§ **Aim of the exercise**: Repeat nothing but the lines below running from the one containing "Where should I click to: Click the Explanation" to the one containing "Given: Select the 背景 layer thumbnail". Keep both end lines.

Information given START

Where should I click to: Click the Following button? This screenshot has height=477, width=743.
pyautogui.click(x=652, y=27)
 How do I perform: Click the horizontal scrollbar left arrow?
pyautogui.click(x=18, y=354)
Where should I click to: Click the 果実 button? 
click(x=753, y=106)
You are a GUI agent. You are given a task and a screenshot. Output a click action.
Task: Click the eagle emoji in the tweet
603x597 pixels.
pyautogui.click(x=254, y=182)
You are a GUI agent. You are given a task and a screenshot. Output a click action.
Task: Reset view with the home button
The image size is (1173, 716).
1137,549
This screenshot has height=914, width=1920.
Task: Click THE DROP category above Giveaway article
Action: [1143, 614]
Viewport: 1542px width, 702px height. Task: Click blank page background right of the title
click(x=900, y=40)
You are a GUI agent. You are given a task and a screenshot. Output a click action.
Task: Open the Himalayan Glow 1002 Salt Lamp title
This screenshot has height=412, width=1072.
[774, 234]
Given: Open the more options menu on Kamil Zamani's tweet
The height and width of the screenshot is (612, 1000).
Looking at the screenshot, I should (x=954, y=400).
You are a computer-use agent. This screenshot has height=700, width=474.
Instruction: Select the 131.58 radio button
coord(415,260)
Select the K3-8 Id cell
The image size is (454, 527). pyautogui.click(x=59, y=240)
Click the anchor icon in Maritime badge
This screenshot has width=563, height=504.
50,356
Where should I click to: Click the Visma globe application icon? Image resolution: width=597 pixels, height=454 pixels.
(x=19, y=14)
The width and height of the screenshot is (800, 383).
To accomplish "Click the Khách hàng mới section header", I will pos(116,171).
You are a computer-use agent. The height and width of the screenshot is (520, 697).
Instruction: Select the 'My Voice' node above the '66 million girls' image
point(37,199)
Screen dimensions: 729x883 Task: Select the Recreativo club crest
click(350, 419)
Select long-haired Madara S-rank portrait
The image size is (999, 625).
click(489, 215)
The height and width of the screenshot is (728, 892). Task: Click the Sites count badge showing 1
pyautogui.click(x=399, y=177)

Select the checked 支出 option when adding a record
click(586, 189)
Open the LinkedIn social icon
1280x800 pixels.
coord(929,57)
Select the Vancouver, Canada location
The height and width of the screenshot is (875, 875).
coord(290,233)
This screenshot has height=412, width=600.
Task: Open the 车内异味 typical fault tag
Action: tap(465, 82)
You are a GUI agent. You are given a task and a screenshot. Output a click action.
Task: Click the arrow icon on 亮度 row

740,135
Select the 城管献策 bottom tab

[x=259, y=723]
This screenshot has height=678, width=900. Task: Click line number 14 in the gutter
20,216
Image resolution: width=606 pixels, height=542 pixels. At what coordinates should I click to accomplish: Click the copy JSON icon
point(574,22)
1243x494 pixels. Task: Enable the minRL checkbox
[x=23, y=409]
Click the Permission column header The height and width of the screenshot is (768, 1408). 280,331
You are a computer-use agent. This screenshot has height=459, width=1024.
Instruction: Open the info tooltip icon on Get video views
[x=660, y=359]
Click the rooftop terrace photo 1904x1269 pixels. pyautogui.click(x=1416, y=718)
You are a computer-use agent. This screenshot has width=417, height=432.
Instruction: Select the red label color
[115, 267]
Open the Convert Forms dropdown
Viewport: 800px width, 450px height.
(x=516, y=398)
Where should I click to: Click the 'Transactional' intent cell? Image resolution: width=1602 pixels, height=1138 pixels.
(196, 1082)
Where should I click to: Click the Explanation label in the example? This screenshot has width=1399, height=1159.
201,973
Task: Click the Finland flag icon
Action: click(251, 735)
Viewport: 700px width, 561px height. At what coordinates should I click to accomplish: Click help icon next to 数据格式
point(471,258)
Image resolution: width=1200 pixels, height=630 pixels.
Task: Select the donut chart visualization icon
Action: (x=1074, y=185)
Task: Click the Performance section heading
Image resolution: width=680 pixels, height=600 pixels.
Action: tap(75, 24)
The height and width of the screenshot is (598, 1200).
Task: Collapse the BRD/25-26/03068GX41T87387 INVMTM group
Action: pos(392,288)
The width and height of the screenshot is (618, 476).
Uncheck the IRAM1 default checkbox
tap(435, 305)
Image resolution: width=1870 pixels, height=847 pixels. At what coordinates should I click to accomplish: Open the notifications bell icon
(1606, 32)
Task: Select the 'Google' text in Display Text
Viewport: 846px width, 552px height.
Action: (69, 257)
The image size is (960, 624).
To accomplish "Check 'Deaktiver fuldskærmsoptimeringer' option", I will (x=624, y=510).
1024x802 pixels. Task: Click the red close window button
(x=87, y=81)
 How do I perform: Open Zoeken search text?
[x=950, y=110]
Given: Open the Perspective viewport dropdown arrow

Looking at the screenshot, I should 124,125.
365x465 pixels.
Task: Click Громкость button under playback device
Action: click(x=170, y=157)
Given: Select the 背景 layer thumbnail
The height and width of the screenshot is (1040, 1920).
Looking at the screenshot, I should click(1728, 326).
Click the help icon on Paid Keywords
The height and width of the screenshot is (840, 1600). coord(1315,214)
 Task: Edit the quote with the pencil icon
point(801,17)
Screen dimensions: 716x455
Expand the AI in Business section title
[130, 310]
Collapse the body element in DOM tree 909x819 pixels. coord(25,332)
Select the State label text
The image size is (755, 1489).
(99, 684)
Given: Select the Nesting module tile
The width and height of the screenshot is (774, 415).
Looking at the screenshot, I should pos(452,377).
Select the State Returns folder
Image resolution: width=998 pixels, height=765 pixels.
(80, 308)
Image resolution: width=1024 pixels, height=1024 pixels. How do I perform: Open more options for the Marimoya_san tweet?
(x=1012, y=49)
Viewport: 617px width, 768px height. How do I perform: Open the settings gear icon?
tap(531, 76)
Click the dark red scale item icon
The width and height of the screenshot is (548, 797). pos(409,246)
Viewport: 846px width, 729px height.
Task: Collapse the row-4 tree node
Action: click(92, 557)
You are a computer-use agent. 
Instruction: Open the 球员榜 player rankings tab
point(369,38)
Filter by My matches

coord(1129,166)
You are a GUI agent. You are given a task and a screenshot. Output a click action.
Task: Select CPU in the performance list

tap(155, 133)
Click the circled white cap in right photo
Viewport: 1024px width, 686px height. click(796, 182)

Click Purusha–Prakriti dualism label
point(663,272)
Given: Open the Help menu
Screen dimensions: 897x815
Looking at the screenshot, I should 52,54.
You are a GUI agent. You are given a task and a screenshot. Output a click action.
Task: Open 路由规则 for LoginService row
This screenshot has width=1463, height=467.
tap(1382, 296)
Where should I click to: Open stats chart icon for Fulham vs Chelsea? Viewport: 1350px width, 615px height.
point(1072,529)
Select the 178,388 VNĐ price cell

Information given END

§ **Result of the task**:
Where should I click to: Click the Explanation label in the example? This screenshot has width=1399, height=1159.
201,973
Task: Click the Finland flag icon
Action: click(251, 735)
Viewport: 700px width, 561px height. At what coordinates should I click to accomplish: Click help icon next to 数据格式
point(471,258)
Image resolution: width=1200 pixels, height=630 pixels.
Task: Select the donut chart visualization icon
Action: (x=1074, y=185)
Task: Click the Performance section heading
Image resolution: width=680 pixels, height=600 pixels.
Action: tap(75, 24)
The height and width of the screenshot is (598, 1200).
Task: Collapse the BRD/25-26/03068GX41T87387 INVMTM group
Action: pos(392,288)
The width and height of the screenshot is (618, 476).
Uncheck the IRAM1 default checkbox
tap(435, 305)
Image resolution: width=1870 pixels, height=847 pixels. At what coordinates should I click to accomplish: Open the notifications bell icon
(1606, 32)
Task: Select the 'Google' text in Display Text
Viewport: 846px width, 552px height.
Action: (69, 257)
The image size is (960, 624).
To accomplish "Check 'Deaktiver fuldskærmsoptimeringer' option", I will (x=624, y=510).
1024x802 pixels. Task: Click the red close window button
(x=87, y=81)
 How do I perform: Open Zoeken search text?
[x=950, y=110]
Given: Open the Perspective viewport dropdown arrow

Looking at the screenshot, I should 124,125.
365x465 pixels.
Task: Click Громкость button under playback device
Action: click(x=170, y=157)
Given: Select the 背景 layer thumbnail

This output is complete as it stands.